§ 25. Mr. Brockwayasked the Minister of Housing and Local Government and Minister for Welsh Affairs if he will reconsider his decision to cut the building programme of the Slough Borough Council from 400 to 240 dwellings a year.
§ Sir K. JosephThe council sought approval for a housing programme for the next seven years at the rate of 400 houses a year, or nearly four times its average completion rate over the past four years. It has been offered a guaranteed programme of 240 houses a year for three years, subject to upward revision if circumstances turn out to justify it. This is still under discussion with the council.

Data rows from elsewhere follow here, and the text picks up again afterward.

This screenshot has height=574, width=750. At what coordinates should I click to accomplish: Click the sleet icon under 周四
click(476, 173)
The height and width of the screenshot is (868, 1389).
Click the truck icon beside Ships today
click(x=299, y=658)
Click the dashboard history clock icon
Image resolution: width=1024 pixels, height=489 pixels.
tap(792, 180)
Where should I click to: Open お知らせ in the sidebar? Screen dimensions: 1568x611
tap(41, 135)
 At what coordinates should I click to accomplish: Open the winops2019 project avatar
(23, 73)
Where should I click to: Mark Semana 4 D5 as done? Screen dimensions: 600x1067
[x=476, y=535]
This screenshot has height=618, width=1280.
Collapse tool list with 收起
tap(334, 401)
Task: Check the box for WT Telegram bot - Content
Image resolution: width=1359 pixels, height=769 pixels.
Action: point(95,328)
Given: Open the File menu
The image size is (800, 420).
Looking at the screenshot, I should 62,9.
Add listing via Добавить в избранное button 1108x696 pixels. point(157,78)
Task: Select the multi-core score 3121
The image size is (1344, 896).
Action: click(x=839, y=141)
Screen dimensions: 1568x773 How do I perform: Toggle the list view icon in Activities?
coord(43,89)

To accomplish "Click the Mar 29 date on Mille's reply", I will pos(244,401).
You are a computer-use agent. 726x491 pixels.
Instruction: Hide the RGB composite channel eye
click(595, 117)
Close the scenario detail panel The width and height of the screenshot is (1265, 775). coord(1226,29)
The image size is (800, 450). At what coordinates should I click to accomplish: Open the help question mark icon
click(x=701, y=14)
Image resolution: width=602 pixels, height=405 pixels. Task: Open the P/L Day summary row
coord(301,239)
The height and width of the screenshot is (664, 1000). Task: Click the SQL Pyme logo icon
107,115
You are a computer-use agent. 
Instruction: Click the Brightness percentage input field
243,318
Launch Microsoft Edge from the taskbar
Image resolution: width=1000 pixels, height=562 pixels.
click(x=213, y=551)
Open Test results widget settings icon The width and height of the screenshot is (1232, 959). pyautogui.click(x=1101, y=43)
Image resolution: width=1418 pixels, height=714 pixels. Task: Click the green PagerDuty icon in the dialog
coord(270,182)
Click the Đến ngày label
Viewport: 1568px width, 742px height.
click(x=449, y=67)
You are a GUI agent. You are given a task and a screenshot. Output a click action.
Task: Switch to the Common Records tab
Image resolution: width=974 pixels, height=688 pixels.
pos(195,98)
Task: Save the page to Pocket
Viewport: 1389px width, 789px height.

§ Mr. BrockwayHow can the Minister think it consistent to come to the House and put forward large proposals for the extension of housing and then to refuse house-starved Slough, where married couples cannot get homes, where rents increase and where there are evictions every week, even a meagre 400 extra houses a year?
§ Sir K. JosephI am doing this because the Government's programme is realistic. It is no good if I approve every programme regardless of whether the local authority can carry it out. I have allowed Slough two and a half times its past average performance, and I shall be delighted to raise its programme if it shows that it can build that number.
§ Mr. BrockwayIs the right hon. Gentleman aware that if Slough has not been building houses in recent years it is due to the fact that the policy of his Government—who have made heavy charges for finance, reduced finances and imposed other restrictions—has prevented it from doing so?
§ Sir K. JosephThat is quite untrue. The record shows that Slough has obtained approval over the last four years for many more houses than it has completed. If it did not think that it could complete them, it should not have sought approval for them.